A good pie can develop a serious following. Auckland cartoonist Peter Bromhead, who considers himself a bit of a pie connoisseur, is particularly fond of the venison pies from Arrowtown Bakery and Cafe.

He has been known to bring back pies every time he travels south, to distribute as souvenirs.

"They're just excellent pies," he says. "Venison stewed in red wine, and they are not expensive." Bromhead says he is well placed to judge a good pie. Earlier in his career, working at the Auckland Star, he was tasked with eating two dozen to choose Auckland's best mince pie.

These days, he says the best mince pie in Auckland is in Drury. "Strangely I find the meat pies I can buy in places like that are cheaper and better quality than you can get in Parnell."

Arrowtown Bakery and Cafe owner Stephanie Denton says Bromhead's favourite pie is a hit with a lot of tourists. But she has never won an award for them, despite entering four times, and won't be entering this year.

Food historian Andre Tabar spent a month travelling the country visiting bakeries and eating pies for his book The Great New Zealand Pie Guide. He was not a big pie fan before the trip but is now an expert.

+--

• **REQUIRED WORK**
1. According to the passage about pies, which pies from Arrowtown Bakery and Cafe is Peter Bromhead particularly fond of?
2. Copy the stretch from "These days, he" through "now an expert." in the passage about pies, word for word.

+--

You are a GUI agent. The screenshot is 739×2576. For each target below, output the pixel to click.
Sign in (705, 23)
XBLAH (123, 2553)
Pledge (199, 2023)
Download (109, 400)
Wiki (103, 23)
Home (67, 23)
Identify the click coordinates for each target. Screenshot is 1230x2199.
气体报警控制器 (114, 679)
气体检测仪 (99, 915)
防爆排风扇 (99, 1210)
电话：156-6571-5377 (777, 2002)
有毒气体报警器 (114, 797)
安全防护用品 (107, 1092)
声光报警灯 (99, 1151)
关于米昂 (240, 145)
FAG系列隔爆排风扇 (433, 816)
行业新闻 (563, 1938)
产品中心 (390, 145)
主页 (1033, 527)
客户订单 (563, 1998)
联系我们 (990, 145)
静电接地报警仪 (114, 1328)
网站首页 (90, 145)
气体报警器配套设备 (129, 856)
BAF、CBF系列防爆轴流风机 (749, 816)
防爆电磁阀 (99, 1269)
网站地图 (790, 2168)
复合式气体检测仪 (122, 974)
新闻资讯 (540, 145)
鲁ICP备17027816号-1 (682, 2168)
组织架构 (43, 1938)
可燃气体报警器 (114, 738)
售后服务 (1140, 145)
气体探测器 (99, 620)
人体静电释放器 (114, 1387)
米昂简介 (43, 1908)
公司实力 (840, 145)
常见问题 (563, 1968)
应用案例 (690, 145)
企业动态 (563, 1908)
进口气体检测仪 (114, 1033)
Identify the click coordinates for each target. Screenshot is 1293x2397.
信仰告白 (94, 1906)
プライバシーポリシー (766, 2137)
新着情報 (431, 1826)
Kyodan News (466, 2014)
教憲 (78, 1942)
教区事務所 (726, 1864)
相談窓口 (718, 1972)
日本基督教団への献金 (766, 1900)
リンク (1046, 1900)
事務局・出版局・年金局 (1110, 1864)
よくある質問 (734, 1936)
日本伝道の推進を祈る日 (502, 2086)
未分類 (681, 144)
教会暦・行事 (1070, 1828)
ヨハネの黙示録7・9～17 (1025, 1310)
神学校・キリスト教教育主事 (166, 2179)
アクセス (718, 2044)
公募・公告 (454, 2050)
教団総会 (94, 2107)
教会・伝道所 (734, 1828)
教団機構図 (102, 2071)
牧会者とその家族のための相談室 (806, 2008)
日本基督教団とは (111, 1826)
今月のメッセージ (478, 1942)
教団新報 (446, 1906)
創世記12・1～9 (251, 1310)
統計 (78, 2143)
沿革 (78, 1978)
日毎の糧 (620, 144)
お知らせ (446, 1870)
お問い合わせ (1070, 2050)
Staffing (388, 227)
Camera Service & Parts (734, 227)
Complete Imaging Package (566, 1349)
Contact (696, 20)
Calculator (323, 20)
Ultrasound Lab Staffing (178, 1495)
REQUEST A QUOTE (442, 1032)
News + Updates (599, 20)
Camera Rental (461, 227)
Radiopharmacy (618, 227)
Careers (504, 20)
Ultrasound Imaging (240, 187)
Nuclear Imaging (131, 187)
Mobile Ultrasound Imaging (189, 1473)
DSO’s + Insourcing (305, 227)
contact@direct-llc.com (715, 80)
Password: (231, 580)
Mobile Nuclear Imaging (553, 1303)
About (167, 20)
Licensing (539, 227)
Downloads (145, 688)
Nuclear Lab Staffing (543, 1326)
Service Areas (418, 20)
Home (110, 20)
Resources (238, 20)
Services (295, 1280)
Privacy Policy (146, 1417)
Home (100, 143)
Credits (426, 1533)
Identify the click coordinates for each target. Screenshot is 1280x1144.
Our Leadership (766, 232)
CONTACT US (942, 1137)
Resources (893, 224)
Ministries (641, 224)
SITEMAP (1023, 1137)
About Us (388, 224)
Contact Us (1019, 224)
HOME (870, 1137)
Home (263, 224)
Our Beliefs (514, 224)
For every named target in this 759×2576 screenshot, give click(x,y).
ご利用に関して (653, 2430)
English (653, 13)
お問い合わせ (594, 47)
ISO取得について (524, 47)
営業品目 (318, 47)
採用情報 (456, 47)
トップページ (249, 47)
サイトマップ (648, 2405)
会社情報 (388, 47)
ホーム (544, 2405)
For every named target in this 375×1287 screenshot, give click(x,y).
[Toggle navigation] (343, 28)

+--

• **ANSWERS BY ITEM**
1. The venison pies.

2.
These days, he says the best mince pie in Auckland is in Drury. "Strangely I find the meat pies I can buy in places like that are cheaper and better quality than you can get in Parnell."

Arrowtown Bakery and Cafe owner Stephanie Denton says Bromhead's favourite pie is a hit with a lot of tourists. But she has never won an award for them, despite entering four times, and won't be entering this year.

Food historian Andre Tabar spent a month travelling the country visiting bakeries and eating pies for his book The Great New Zealand Pie Guide. He was not a big pie fan before the trip but is now an expert.